Lapp's Cable Entry Systems are Tested Through and Through

8th April 2008
Posted By : ES Admin
Lapp's Cable Entry Systems are Tested  Through and Through

Cables often have to be inserted in control cabinets or housings using what are generically described as cable entry systems. Lapp covers practically every application by offering two different systems - cable glands and connectors.

Lapp’s SKINTOP® cable glands produce a secure connection in a matter of seconds. The cable is fixed, centred, hermetically sealed and completely strain-relieved in a single step. Users can choose between a wide range of versions: made of plastic or brass, designed for explosion-hazardous areas or EMC applications, halogen-free or anti-kink versions, metric or PG thread sizes.

The company’s EPIC® connectors are used whenever measurement, control or drives are involved in the mechanical and plant engineering sector. A flexible connecting system consisting of housings, inserts and contacts, the connectors are robust, absolutely secure and simple to fit - be it a rectangular or round connector.

Both Lapp solutions undergo thorough testing at a specially commissioned test facility in Stuttgart. Testing not only applies to new product developments but also to established products in production. Such stringent testing is a guarantee of operational reliability and meets the requirements of both customers and the licensing bodies. Tests include materials testing, electrical testing and a variety of performance-related tests.

Below is a description of some of the important tests performed on Lapp’s cable glands and connectors.

1. Pulling protection testing on cable entry systems: The pulling protection test is based on the European Standard (EN) and/or UL requirements. According to EN 50262 this is a dynamic test involving the application of a variable weight with a cycle of 50 x 1 seconds. According to UL 514 B this is a static test involving the application of a fixed weight of 16 kg. The length of the test is one minute.

2. Tensile testing of crimps on connectors: This test investigates the degree of strain-relief, measuring the amount of force required to pull the cable out of the contact crimp.

3. Measurement of housing geometry: A 3-D coordinate measuring machine provides for fully automatic measurement of round and retangular connectors. The resolution is 0.0001 mm while the measurement uncertainty of the entire system is 1.5 – 2.5 µm.

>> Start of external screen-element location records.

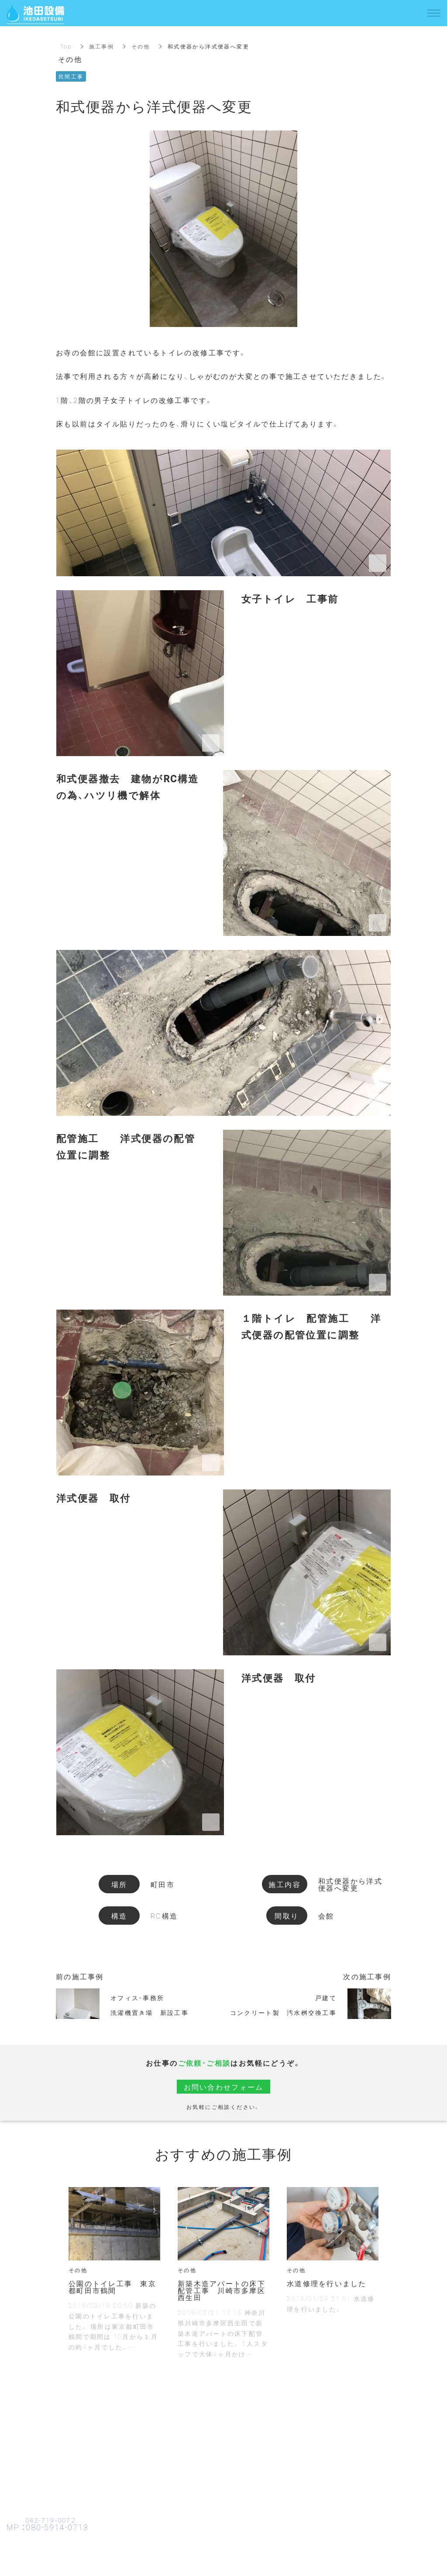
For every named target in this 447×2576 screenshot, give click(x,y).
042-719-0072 (53, 2519)
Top (66, 46)
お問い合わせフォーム (223, 2086)
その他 (141, 46)
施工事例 (101, 46)
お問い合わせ (223, 2557)
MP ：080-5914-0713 (48, 2527)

4. Electrical testing: Electrical measurement is required as evidence of electrical safety. The following are measured: contact resistance, electric strength, insulation resistance, impulse withstand voltage and high-voltage strength. The system can also be used to produce a derating diagram.

5. Protection class testing: When testing the protection class, a distinction is made between protection from water and dust. Water protection class testing according to EN 60529 involves subjecting the test specimen to a maximum flow rate of 100 l water/min. The length of the test is 3 minutes. Water protection class testing according to EN 60529 also involves subjecting the test specimen to a maximum water pressure of 10 bar. The length of the test is 30 minutes. Dust protection class testing according to EN 60529 involves exposing the test specimen to talcum powder with a grain size of 75 µm. The length of the test is 8 hours. If the IP6X protection class is to be tested, the test specimen is subjected to a vacuum of 20 mbar. In all three cases the gland must prevent the ingress of water or dust in the specimen.

6. Cold impact test: This test involves subjecting the specimen to an impact energy of 7 joule (height of fall: 70 cm; weight: 1 kg) at a temperature of -25°C. Protection class testing (IP68) is only performed once the cold impact test has been performed successfully.

7. Materials testing: Materials testing involves examining the inner structures of the plastics used. Infrared spectroscopy is used for fast material identification and incoming goods inspections. The system is equipped with a gas measuring cell for connection to thermogravimetric equipment. Thermogravimetry can be used to examine the composition of polymers, with fast testing of the temperature resistance of the specimen also being possible. Thermal analysis allows optimisation of the long-term thermal behaviour of plastics to be examined. Fast failure analysis and characterisation of thermal properties can also be carried out.